What the task requires: Reproduce the material below unchanged, from the line containing "This screenshot has height=430, width=670." through the line containing "click(x=930, y=817)", with both of those lines included. Output only those lines.

Supplied data:
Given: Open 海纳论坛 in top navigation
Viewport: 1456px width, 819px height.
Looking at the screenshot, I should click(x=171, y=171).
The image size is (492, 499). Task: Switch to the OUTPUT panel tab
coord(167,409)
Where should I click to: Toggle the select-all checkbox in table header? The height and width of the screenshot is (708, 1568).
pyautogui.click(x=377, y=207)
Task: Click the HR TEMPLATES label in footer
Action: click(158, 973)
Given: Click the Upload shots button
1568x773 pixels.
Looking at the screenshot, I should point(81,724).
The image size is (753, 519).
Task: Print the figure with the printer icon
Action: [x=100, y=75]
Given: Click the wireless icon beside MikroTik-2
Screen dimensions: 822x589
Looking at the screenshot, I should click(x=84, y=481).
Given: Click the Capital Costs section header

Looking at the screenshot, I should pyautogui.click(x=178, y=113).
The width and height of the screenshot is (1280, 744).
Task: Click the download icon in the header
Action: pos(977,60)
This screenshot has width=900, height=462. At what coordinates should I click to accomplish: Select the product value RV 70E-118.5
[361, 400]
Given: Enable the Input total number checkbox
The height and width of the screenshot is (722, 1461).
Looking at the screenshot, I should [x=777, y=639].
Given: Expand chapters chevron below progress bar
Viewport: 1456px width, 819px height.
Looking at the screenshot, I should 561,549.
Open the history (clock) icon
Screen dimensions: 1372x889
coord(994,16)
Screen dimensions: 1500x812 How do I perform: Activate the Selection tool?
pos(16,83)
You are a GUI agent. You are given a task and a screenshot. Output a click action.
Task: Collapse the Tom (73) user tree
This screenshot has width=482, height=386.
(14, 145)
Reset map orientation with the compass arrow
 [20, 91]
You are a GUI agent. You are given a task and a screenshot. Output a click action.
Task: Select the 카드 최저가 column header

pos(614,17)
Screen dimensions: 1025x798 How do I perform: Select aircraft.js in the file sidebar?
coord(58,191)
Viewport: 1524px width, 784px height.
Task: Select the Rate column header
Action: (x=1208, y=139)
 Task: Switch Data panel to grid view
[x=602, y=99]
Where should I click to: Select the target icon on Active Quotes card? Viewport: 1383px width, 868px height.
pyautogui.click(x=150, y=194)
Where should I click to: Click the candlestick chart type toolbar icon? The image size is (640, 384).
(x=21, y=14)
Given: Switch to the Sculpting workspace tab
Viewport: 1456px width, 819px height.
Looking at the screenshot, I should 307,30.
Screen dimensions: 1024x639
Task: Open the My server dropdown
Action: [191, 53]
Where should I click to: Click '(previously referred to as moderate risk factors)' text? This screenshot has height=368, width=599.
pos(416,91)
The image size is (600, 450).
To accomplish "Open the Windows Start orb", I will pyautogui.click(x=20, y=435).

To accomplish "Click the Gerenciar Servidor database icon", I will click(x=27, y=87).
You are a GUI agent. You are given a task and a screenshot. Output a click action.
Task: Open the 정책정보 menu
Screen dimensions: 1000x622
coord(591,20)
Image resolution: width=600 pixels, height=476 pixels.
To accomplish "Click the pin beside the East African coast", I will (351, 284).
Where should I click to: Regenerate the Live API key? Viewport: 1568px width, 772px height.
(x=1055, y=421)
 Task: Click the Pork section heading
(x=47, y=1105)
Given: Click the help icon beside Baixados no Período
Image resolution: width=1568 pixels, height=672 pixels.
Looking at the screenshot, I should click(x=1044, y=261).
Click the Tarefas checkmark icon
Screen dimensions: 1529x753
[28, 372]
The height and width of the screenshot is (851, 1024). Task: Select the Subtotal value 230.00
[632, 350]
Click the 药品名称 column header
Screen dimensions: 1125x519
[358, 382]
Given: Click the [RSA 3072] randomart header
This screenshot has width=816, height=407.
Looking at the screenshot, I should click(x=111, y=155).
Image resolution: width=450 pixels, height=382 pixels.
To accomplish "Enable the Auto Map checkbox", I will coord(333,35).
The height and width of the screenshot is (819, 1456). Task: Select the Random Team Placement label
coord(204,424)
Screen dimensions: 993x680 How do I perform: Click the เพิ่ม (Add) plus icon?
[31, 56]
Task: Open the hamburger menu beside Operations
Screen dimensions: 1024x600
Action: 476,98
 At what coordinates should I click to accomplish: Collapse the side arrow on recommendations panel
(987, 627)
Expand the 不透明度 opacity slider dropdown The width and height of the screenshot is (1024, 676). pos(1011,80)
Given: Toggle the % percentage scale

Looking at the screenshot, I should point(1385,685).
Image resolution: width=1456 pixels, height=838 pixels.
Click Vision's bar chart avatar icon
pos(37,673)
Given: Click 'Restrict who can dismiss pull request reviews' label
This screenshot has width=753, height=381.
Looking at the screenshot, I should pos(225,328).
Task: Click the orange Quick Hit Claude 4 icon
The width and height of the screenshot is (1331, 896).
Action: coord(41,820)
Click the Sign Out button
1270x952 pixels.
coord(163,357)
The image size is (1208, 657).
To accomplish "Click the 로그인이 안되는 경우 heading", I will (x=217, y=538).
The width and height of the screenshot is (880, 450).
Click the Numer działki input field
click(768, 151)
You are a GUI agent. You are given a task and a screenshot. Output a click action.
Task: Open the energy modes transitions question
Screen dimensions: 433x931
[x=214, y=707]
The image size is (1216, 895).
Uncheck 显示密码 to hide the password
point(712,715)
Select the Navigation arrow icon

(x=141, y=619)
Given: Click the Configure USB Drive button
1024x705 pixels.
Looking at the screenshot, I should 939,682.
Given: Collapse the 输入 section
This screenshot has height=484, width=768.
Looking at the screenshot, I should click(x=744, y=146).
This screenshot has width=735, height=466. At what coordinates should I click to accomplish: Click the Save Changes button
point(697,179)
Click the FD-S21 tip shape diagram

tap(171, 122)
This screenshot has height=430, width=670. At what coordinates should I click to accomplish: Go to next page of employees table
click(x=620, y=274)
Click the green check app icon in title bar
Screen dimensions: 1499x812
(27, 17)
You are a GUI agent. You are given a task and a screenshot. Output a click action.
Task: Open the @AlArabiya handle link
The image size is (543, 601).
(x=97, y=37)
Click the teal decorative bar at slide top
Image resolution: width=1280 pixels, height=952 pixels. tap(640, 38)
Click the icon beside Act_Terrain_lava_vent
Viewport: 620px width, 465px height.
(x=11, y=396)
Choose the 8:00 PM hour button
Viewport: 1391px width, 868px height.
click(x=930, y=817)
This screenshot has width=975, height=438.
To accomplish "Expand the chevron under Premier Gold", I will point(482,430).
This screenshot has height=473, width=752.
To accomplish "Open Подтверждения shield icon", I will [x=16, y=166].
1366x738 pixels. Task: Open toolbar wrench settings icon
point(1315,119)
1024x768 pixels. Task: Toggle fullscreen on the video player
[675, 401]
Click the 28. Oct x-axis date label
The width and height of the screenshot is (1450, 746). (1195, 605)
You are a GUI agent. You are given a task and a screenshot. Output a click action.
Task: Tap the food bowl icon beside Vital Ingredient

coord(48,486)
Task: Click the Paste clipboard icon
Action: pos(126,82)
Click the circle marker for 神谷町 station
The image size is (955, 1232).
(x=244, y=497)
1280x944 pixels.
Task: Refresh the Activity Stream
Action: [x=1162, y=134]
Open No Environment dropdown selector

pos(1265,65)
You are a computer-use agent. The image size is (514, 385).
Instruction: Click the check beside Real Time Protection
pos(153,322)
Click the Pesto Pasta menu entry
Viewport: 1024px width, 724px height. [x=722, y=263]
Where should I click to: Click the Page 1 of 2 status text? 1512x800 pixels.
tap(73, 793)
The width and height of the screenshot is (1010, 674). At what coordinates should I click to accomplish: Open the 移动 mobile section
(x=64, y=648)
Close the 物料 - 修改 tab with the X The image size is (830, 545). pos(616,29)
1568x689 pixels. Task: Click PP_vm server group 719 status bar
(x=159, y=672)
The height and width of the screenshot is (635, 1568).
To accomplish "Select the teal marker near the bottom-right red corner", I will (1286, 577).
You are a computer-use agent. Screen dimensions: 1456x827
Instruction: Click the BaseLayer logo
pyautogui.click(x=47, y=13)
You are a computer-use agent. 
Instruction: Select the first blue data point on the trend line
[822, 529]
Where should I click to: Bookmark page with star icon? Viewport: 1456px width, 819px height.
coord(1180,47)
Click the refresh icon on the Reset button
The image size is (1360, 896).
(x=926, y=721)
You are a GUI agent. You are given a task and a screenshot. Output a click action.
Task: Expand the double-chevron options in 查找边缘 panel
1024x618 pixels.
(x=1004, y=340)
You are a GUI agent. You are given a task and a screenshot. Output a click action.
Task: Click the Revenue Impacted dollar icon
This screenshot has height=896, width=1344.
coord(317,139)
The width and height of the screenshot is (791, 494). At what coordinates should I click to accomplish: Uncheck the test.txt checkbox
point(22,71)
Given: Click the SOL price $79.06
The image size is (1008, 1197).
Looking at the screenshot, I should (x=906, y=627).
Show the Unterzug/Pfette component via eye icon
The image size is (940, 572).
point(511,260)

Response to this task:
This screenshot has height=430, width=670. At what coordinates should I click to accomplish: Go to next page of employees table
click(x=620, y=274)
Click the green check app icon in title bar
Screen dimensions: 1499x812
(27, 17)
You are a GUI agent. You are given a task and a screenshot. Output a click action.
Task: Open the @AlArabiya handle link
The image size is (543, 601).
(x=97, y=37)
Click the teal decorative bar at slide top
Image resolution: width=1280 pixels, height=952 pixels. tap(640, 38)
Click the icon beside Act_Terrain_lava_vent
Viewport: 620px width, 465px height.
(x=11, y=396)
Choose the 8:00 PM hour button
Viewport: 1391px width, 868px height.
click(x=930, y=817)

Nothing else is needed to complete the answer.